These dual objectives in serving poor clients with relatively small loans and achieving self-sustainability even profit represents one of the most widely discussed dilemmas among microfinance academics and practitioners. To face such a dilemma, it is vital for MFI’s stability to find the best practice, improve the efficiency of their portfolio risk management as well as apply accurate pricing policy, which allows for finding a better equilibrium between sustainability and outreach.
The recent instabilities in the financial sector related to the subprime mortgage lending crisis in the U.S provide an example of the dangers in providing an increasing array of higher-risk loans to higher-risk borrowers. The rapidly growing supply of funds for micro-loans, the increasing competition in microcredit markets, the increasing over-indebtedness among micro-entrepreneurs, and the current financial crisis increase the credit risk and therefore lead to a growing need to estimate the risk of failure of microfinance borrowers.
In order to improve both social outreach and financial sustainability in an increasingly constrained environment, developing powerful credit risk management tools in MFI becomes more than ever crucial (Baklouti & Abdelfettah, 2013).
Microfinance institutions are exposed to credit or default risk whenever they make commercial or personal loans. Inherent in the loan process is the ever-present problems of asymmetric information, adverse selection, and moral hazard. Typically, in lending and borrowing, the potential borrowers know more about the risk and return of an investment project and the likelihood of a loan being repaid than does the lender.
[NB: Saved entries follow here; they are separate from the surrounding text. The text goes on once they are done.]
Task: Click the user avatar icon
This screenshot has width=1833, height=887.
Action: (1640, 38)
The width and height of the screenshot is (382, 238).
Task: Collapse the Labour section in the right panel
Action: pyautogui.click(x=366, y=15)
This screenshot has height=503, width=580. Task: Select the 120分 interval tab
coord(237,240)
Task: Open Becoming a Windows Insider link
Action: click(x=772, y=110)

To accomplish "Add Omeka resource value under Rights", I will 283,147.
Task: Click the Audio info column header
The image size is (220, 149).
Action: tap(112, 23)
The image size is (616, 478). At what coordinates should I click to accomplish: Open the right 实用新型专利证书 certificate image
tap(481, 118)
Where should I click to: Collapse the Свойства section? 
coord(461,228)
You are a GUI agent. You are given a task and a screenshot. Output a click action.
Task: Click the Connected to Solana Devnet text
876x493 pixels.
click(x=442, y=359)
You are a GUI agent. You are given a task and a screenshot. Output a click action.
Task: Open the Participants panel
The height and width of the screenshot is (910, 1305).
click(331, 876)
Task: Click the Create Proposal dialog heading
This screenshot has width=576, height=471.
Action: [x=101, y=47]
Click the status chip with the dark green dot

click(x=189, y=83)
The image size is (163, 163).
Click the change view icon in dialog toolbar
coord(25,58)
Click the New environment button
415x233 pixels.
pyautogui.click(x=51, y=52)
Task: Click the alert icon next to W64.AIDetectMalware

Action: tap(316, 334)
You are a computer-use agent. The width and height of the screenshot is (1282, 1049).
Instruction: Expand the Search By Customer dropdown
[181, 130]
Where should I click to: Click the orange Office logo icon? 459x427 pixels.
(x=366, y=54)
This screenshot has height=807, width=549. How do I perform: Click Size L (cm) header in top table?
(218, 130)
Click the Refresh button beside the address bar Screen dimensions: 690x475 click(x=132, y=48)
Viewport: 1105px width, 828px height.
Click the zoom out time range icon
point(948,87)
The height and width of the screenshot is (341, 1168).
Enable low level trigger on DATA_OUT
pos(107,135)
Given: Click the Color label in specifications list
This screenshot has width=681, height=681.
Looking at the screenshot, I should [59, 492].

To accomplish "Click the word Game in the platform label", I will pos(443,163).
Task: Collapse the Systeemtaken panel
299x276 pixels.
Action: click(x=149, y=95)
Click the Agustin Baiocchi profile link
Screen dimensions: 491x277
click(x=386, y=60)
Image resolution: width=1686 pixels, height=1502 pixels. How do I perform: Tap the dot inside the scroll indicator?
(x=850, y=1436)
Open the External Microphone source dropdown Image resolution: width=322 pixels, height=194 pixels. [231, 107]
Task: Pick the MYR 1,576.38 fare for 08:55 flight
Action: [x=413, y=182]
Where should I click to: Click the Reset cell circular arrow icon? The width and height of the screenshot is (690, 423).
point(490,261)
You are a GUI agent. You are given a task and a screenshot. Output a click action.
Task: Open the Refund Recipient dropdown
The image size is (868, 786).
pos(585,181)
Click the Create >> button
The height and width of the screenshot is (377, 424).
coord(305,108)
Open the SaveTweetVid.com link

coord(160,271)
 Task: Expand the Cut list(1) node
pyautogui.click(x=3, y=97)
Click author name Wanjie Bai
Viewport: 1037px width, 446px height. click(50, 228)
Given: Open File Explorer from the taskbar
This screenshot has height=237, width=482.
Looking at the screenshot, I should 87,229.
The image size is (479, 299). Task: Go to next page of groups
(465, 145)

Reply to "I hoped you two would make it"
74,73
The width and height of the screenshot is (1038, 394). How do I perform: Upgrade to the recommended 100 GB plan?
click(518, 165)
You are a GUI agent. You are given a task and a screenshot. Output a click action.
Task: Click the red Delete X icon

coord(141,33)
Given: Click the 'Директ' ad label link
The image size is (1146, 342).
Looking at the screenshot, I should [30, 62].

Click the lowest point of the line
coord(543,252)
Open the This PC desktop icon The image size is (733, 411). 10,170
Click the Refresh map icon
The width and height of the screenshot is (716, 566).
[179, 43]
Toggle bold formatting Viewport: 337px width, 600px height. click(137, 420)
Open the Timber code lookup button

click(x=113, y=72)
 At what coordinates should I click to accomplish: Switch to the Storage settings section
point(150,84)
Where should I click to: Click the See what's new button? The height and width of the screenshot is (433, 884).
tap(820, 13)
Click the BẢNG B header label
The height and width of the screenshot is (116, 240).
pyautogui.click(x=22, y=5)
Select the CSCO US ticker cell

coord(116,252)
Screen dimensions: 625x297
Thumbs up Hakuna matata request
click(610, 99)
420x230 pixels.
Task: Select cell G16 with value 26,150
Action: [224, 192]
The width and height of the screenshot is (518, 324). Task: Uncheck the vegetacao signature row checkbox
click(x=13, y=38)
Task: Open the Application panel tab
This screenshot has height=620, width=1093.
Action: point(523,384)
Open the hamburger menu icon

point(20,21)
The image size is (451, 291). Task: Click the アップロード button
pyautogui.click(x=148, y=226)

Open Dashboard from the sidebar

The balance of information between the borrower and the lender is not equal or symmetric. Instead, borrowers have the best knowledge about the project they are funding and will put the best possible spin on any credit report or project shortcomings (Maureen, Reynold, & Bruce, 2015).
The existence of information asymmetry, therefore, give lenders a hard time differentiating between good credit risks and bad credit risks and demand a blanket premium over and above the existing rates as compensation for the risk arising out of the inability to determine who indeed should be lent to (Munene, 2012).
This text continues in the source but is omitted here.